0 Unconfined, the unconfined flag and default allow
John Johansen edited this page 2024-07-25 22:59:19 +00:00

Introduction

The relationship between the unconfined profile, the unconfined flag, and the default-allow flag is can be confusing, and requires some knowledge of how AppArmor mediation works and why to fully understand.

short explanation

unconfined flag

The unconfined flag puts a profile into the unconfined mode. In the unconfined mode the profile acts almost like the application is running unconfined on system without AppArmor. The unconfined flag is used with a profile to give an application a security label that can be referenced for ipc.

In newer kernels it is possible that some rules might be enforced while unconfined and will require the unconfined profile to have rules if it is to allow the unconfined restricted item.

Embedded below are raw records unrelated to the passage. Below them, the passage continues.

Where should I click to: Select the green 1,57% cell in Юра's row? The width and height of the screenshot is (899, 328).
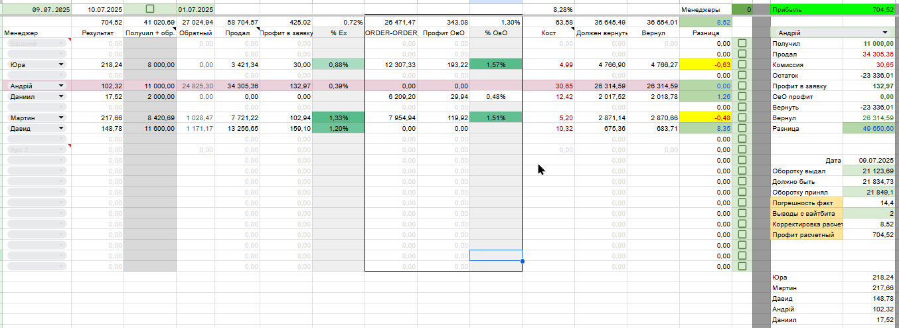[496, 64]
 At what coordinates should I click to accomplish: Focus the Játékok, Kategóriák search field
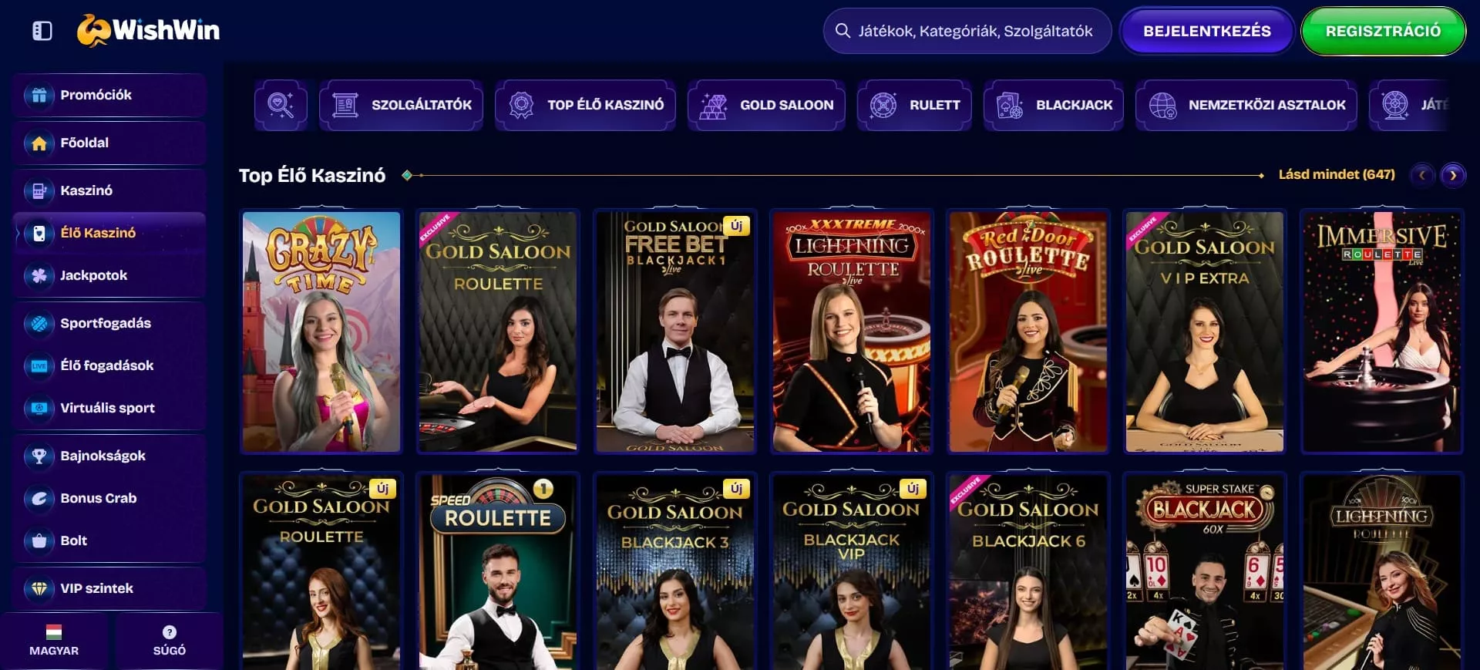[x=967, y=31]
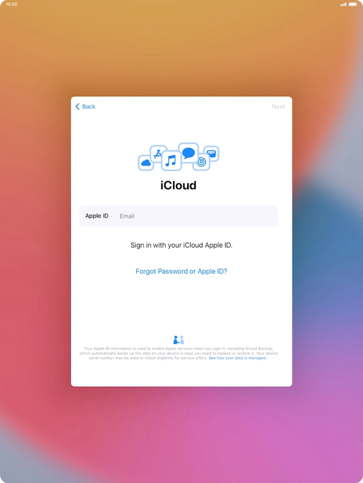Screen dimensions: 363x483
Task: Click the App Store icon
Action: tap(158, 153)
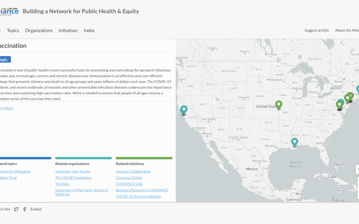The image size is (359, 224).
Task: Share this page via the Twitter icon
Action: click(x=16, y=209)
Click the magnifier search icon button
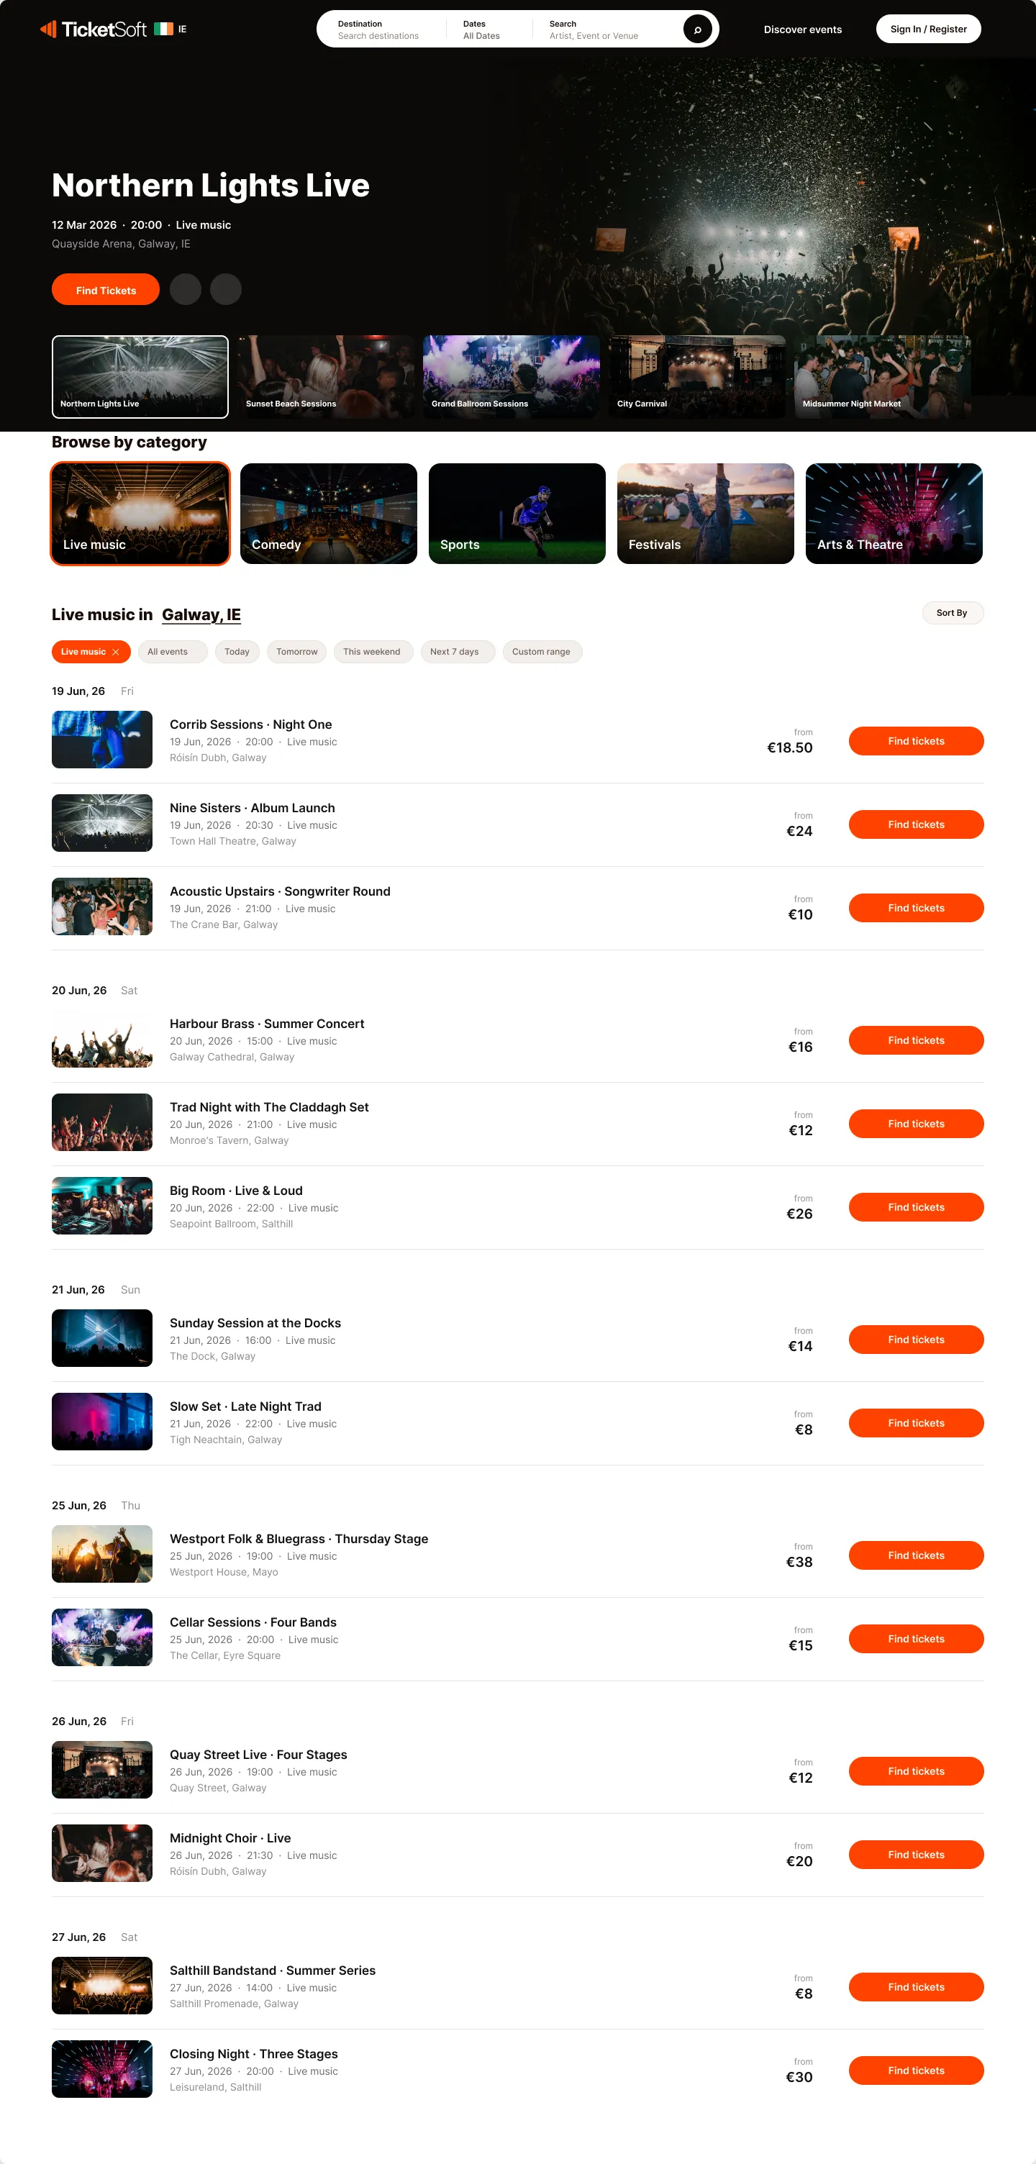Viewport: 1036px width, 2164px height. (697, 29)
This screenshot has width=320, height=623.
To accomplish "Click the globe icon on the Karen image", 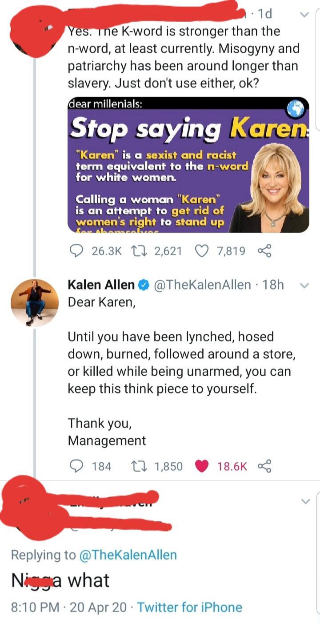I will point(296,108).
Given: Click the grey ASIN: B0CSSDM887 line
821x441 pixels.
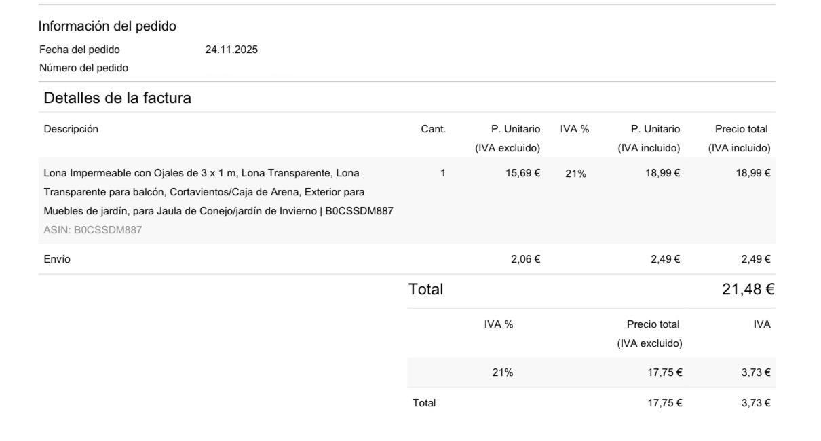Looking at the screenshot, I should click(93, 230).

An example of this would be the unprivileged user namespace restriction.

The effect of adding rules to a profile with the unconfined flag is kernel and parser dependent, but generally speaking rules will have no effect unless there is a special requirement like with the unprivileged user namespace restriction. The rules however will likely be compiled and carried into the kernel in case such restriction are enabled.

Profiles in the unconfined mode will reflect this with (unconfined) as part of their context.

default_allow flag

The default_allow flag puts a profile into deny listing mode. All operations are allowed by default. Allow rules within the profile are allowed but redundant. In default allow profiles deny rules are the only way to cause mediation.

The default_allow flag can be implemented in userspace by adding a low priority allow all, rule to the profile. However the policy compiler (apparmor parser) is allowed to optimize the policy so that rule classes that have no denials are optimized away and treated as not enforced for a small performance improvement.

The profiles with the default_allow flag set will have (enforce) as part of their context.

unconfined profile

The unconfined profile is a special profile with the reserved name unconfined, no attachment specification, and the unconfined flag set. There is a unique unconfined profile created for each policy namespace. The unconfined profile is the default profile assigned to tasks on kernel init, if init is to change its profile it will use the change_profile api.

The unconfined profile has domain transition of ix /**,, so that if an application is started from the unconfined profile it will check for other attaching to other profiles before falling back to using the unconfined profile.

The unconfined profile is special in that its mode will not be reported as part of introspection.

In depth explanation

Under the hood optimizations can blur the boundaries between the unconfined flag, the default_allow or even an allow all, rule embedded in the profile. To understand this a little bit of knowledge about how AppArmor is implemented is needed.

short circuiting mediation

AppArmor does short circuiting of mediation when ever it can to reduce the performance impact mediation can have. Ideally when AppArmor is not enforcing policy it would have no overhead, allowing it to be enabled on systems and made available for the cases where mediation is desired.

Unfortunately it is not possible to have zero overhead but AppArmor strives to reduce overhead where ever possible. Where possible, it does this by doing quick low overhead checks about mediation before entering into code that can have a performance impact. If mediation is not required the only overhead is the early check.

mediation pattern

There is a common mediation pattern within apparmor.

get the task confinement label
do some shared work
for each Profile in the label
   do work

with short circuiting the pattern becomes

get the task confinement label
if label is mediated
   do some shared work
   for each Profile in the label
       if Profile is mediated
           do work

This allows short circuiting to be partially used even in a stacking situation.

mediation classes and compatibility

For backwards compatibility reasons, some mediation classes may not be mediated. This check is added to the mediation pattern after the Profile check but before doing the profile's work.

get the task confinement label
if label is mediated
   do some shared work
   for each Profile in the label
       if Profile is mediated
           if Class is mediated
               do work

improving the mediation check and short circuiting.

In older kernels the mediation check can be expressed more specifically as

get the task confinement label
if label is NOT unconfined
   do some shared work
   for each Profile in the label
       if Profile is NOT unconfined
           if Class is mediated
               do work

The nested nature of the mediation checks can result in more work being done than actually needs to be. Eg if none of the profiles in the label are going to mediate a Class, all profiles will still have to be checked to do this.

The unconfined check only allowed for a boolean test. To improve this a bit set of mediated classes was added to the label. When the label is created the bit set is computed from the profiles that make up the label. If any profile mediates the the class within the label the label will have the mediated bit set, and a secondary check is done. Profiles in the unconfined mode just don't set the class as mediated unless they are designed to mediate a given class.

This allowed removing the unconfined check for a more generic class mediated check.

get the task confinement label
if label class is mediated
   do some shared work
   for each Profile in the label
       if Class is mediated
           do work

The improvement is actually better than the above mediation pattern would indicate. As while only 1 check was removed, it allows for many mediation classes to be bypassed entirely on the first check, and then second Class is mediated check in the profile is now a fast bit set check instead of having to do the class walk on the state machine.

It is important to note that the above pattern relies on the policy compiler setting the mediated classes correctly for all profiles including those with the unconfined or default_allow flags.